* _Try it_: In the data that follows, find the line containing "The height and"; then quote that line and every line after it, exactly, through the last one.

* _Information given_:

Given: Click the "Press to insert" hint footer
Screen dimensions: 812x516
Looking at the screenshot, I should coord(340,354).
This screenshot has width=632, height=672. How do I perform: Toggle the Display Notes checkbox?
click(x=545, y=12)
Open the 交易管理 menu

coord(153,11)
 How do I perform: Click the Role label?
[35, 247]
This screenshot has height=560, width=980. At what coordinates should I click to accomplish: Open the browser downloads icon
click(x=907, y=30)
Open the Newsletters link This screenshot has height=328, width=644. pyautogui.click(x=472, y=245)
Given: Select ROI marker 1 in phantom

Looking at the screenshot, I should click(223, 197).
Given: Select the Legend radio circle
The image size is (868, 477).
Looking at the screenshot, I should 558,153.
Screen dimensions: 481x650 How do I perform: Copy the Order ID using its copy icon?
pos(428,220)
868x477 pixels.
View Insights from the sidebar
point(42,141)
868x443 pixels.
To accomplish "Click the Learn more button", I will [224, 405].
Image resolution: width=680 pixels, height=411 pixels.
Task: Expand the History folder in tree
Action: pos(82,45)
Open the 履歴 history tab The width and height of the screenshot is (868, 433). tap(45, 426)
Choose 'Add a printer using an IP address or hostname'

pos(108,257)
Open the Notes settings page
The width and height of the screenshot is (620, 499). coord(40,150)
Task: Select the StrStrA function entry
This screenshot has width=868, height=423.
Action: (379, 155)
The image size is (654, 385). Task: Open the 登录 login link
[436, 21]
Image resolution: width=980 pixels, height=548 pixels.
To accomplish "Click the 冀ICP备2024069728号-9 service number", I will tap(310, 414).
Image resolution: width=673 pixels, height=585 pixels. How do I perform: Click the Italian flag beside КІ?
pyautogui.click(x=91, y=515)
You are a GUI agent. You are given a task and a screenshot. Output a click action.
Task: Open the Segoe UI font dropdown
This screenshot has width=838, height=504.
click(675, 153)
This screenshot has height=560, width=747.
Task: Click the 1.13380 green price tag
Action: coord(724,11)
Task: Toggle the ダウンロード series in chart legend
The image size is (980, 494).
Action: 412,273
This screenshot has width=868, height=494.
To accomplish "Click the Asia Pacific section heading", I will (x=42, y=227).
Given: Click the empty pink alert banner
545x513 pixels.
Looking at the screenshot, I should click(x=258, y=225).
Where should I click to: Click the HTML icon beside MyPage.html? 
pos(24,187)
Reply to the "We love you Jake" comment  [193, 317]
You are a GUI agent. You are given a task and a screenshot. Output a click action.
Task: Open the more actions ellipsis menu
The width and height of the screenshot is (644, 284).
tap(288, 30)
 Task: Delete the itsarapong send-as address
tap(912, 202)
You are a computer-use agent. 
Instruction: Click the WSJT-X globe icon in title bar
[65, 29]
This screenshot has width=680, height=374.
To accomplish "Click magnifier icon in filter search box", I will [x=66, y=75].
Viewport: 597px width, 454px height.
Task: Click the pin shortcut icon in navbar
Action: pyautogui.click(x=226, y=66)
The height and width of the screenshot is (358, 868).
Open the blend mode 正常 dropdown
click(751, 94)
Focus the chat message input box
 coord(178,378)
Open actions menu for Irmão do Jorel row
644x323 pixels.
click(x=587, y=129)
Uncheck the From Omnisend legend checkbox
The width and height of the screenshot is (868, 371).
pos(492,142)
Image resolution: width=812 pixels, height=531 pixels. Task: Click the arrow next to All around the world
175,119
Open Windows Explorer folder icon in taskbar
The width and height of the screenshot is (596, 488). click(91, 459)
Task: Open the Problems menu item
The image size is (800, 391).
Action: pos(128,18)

* _Exercise response_:
The height and width of the screenshot is (358, 868).
Open the blend mode 正常 dropdown
click(751, 94)
Focus the chat message input box
 coord(178,378)
Open actions menu for Irmão do Jorel row
644x323 pixels.
click(x=587, y=129)
Uncheck the From Omnisend legend checkbox
The width and height of the screenshot is (868, 371).
pos(492,142)
Image resolution: width=812 pixels, height=531 pixels. Task: Click the arrow next to All around the world
175,119
Open Windows Explorer folder icon in taskbar
The width and height of the screenshot is (596, 488). click(91, 459)
Task: Open the Problems menu item
The image size is (800, 391).
Action: pos(128,18)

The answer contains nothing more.